(Collection entries)
—————

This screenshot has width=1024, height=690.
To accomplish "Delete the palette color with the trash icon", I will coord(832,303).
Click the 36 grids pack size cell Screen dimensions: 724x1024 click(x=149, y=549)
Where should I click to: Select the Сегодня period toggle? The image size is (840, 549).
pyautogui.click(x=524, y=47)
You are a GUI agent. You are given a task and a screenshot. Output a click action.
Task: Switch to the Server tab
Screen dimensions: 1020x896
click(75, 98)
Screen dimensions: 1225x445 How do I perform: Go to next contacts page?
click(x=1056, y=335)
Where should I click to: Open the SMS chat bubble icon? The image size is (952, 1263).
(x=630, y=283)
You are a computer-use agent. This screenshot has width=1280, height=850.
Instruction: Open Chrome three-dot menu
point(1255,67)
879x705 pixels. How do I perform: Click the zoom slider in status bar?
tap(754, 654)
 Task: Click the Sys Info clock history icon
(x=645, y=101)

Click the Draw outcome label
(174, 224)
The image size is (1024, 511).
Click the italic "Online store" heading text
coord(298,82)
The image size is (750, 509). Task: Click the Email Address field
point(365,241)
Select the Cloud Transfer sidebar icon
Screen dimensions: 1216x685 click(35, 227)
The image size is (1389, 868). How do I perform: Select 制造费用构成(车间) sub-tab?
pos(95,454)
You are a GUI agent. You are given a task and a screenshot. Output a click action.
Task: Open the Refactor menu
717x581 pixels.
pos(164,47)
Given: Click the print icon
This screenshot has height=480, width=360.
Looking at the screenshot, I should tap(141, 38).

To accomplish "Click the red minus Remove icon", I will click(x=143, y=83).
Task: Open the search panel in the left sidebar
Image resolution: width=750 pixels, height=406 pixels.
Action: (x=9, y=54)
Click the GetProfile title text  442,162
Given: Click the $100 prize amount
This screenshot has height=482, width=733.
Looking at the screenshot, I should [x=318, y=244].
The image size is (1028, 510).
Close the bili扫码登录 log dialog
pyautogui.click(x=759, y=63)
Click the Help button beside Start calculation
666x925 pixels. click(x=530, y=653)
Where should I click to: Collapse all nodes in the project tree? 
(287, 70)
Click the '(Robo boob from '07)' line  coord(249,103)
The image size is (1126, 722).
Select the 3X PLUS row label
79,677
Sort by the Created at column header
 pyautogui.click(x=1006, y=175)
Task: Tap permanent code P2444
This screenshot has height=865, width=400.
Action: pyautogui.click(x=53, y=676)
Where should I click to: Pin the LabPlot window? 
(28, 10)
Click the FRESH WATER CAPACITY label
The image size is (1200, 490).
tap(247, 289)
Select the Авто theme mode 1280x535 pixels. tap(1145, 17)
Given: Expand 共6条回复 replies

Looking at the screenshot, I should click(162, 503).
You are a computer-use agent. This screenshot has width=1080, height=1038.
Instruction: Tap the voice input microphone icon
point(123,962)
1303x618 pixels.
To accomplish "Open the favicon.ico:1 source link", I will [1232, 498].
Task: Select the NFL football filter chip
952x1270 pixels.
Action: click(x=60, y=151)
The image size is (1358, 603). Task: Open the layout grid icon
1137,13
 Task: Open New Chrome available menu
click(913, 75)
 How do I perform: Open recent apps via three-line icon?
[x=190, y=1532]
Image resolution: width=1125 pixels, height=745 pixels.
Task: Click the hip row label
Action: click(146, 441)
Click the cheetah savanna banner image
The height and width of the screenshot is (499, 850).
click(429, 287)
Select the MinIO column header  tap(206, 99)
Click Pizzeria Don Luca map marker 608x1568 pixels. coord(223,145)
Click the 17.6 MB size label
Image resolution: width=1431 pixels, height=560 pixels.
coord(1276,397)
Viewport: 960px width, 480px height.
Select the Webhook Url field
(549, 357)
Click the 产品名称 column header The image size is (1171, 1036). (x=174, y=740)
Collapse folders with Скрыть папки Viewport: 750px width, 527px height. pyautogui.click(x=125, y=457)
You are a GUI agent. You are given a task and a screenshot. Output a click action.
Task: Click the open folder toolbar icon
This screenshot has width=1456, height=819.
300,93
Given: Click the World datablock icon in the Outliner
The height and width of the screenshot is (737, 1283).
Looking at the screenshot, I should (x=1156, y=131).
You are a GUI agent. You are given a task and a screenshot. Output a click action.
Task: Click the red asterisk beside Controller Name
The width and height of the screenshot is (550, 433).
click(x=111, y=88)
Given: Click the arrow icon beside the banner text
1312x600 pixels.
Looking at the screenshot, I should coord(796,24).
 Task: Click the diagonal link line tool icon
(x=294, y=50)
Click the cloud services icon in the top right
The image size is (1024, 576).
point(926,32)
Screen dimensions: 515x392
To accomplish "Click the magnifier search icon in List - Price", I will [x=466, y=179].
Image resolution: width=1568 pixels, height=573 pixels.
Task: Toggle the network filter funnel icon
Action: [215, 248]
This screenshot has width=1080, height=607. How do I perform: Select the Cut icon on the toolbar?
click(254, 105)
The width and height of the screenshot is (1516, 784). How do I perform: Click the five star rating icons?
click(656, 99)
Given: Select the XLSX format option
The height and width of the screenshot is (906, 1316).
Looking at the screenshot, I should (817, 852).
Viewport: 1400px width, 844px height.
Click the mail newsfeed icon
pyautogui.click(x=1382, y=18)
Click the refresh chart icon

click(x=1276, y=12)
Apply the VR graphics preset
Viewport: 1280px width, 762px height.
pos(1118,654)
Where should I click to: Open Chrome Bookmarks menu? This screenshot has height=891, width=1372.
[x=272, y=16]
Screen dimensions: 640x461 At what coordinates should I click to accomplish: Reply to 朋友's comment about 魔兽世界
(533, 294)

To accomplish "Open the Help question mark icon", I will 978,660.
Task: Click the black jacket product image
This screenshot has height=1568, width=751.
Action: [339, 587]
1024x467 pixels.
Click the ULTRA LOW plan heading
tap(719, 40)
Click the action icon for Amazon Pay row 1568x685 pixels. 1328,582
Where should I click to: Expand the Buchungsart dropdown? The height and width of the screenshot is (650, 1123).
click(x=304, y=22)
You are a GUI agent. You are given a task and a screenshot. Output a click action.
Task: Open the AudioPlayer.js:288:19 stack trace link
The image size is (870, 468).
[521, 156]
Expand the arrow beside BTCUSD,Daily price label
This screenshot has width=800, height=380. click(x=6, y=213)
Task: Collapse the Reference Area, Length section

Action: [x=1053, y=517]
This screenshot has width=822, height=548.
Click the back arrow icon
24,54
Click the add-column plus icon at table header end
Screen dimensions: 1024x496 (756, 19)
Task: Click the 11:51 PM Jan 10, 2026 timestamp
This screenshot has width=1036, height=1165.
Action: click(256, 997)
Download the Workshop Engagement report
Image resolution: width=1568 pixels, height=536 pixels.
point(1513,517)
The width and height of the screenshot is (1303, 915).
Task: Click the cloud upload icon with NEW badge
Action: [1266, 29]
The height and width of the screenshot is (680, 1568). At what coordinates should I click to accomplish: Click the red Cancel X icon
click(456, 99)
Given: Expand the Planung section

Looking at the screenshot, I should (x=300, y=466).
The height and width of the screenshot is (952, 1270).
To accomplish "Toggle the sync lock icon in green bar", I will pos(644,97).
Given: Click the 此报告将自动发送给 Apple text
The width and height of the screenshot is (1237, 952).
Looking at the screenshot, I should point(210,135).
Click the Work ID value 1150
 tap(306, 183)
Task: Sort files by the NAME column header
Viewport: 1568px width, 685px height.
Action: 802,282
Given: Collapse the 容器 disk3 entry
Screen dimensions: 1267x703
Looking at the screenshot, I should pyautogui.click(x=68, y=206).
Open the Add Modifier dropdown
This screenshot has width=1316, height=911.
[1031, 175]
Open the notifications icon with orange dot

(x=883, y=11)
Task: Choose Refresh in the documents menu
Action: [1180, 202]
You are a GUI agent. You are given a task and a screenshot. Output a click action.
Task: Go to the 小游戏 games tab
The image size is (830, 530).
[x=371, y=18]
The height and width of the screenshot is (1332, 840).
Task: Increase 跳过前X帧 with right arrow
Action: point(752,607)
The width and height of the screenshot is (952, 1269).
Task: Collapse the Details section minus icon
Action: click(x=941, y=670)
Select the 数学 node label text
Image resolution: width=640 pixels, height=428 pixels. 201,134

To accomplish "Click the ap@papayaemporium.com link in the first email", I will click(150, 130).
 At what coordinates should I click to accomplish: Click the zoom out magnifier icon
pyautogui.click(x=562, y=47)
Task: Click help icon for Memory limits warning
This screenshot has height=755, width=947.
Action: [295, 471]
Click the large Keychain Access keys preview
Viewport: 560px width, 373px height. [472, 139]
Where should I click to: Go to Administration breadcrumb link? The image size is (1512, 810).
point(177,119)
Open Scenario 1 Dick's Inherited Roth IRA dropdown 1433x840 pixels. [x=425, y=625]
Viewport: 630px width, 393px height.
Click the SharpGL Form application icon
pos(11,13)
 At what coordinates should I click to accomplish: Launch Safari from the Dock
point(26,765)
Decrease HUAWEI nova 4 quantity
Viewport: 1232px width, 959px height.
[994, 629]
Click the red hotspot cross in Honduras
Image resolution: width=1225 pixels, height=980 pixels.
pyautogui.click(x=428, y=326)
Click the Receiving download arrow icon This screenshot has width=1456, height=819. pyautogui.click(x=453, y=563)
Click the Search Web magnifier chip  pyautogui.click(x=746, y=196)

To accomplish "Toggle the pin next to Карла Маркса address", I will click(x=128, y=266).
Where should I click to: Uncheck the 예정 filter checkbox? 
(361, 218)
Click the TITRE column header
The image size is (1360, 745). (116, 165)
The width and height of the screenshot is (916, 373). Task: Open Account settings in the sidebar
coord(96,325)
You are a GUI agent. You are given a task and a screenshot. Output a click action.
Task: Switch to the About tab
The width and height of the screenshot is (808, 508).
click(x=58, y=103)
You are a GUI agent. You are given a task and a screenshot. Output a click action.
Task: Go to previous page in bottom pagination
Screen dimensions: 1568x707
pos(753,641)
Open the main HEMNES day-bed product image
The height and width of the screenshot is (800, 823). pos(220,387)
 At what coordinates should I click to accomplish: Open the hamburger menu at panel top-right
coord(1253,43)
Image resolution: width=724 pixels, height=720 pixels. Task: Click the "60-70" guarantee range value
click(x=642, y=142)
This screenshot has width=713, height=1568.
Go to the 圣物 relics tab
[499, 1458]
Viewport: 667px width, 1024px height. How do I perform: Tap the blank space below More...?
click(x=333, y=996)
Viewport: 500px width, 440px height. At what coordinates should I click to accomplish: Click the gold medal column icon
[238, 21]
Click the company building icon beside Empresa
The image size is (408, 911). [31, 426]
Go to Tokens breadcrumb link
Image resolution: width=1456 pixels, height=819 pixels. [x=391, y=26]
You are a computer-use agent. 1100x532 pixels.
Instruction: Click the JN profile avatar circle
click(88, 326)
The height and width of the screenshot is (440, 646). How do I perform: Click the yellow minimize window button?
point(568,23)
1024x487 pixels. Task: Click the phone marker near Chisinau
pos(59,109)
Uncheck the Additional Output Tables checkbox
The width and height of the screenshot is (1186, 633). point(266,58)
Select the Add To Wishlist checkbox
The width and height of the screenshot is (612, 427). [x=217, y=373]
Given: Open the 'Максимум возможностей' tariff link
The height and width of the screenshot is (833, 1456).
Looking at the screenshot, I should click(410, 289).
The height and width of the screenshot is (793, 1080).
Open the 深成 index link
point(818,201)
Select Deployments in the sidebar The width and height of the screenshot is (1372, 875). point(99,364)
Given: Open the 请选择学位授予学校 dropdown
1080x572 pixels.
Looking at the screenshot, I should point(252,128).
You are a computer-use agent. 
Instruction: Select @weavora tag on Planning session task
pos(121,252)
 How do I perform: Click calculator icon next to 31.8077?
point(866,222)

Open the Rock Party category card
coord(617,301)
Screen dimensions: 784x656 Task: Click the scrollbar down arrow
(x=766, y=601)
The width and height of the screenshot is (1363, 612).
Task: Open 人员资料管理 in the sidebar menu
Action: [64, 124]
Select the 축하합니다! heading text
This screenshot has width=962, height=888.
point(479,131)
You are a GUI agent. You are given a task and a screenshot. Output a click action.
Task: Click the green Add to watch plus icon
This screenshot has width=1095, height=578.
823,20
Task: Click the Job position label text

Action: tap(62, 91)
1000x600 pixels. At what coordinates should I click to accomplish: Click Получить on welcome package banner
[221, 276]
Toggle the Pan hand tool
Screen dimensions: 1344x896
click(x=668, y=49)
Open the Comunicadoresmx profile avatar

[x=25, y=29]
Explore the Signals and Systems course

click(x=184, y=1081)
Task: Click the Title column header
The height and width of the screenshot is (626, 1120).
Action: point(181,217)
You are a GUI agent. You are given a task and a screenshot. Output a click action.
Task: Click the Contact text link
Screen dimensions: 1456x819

—————

▶ WHAT YOU ARE ASKED TO DO:
Can you repeat the listing from the line with "will click(150, 130)." to the line with "point(177,119)", substituting "magnifying glass" for "magnifier" and leaving everything else as it is?

▶ RESPONSE FOR THIS EXERCISE:
To accomplish "Click the ap@papayaemporium.com link in the first email", I will click(150, 130).
 At what coordinates should I click to accomplish: Click the zoom out magnifying glass icon
pyautogui.click(x=562, y=47)
Task: Click help icon for Memory limits warning
This screenshot has height=755, width=947.
Action: [295, 471]
Click the large Keychain Access keys preview
Viewport: 560px width, 373px height. [472, 139]
Where should I click to: Go to Administration breadcrumb link? The image size is (1512, 810).
point(177,119)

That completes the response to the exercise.